- [EXERCISE DESCRIPTION]
All lines in the records below that hold "Luxe" are to be shown.

-------- GIVEN INFORMATION

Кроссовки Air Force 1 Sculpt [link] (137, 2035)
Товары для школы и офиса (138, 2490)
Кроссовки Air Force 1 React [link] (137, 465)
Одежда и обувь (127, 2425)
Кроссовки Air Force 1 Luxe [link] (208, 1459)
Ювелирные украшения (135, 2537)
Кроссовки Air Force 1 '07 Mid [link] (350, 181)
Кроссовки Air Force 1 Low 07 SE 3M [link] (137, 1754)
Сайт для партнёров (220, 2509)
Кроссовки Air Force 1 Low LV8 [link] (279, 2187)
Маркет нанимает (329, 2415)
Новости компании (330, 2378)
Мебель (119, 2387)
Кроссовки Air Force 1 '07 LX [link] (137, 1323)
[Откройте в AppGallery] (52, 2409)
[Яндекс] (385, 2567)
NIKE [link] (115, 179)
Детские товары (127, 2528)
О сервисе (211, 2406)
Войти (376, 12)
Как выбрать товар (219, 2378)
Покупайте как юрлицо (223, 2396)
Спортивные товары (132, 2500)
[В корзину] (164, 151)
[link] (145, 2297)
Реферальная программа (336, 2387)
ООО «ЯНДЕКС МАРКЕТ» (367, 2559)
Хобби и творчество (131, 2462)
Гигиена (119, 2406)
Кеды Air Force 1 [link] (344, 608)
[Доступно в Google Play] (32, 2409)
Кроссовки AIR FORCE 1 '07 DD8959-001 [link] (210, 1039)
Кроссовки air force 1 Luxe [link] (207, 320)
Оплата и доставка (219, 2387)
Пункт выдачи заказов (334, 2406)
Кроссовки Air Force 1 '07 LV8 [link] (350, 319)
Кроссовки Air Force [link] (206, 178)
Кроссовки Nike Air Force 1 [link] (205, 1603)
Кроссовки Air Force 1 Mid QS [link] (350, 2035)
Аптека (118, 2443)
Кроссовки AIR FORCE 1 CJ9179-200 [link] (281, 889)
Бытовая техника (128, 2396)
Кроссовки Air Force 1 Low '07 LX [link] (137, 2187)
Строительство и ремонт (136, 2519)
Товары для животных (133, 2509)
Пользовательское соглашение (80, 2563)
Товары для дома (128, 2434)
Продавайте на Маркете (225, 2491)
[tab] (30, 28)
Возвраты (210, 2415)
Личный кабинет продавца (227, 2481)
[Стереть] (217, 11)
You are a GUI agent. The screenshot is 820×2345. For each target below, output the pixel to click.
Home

----------------

- [RESPONSE]
Кроссовки Air Force 1 Luxe [link] (208, 1459)
Кроссовки air force 1 Luxe [link] (207, 320)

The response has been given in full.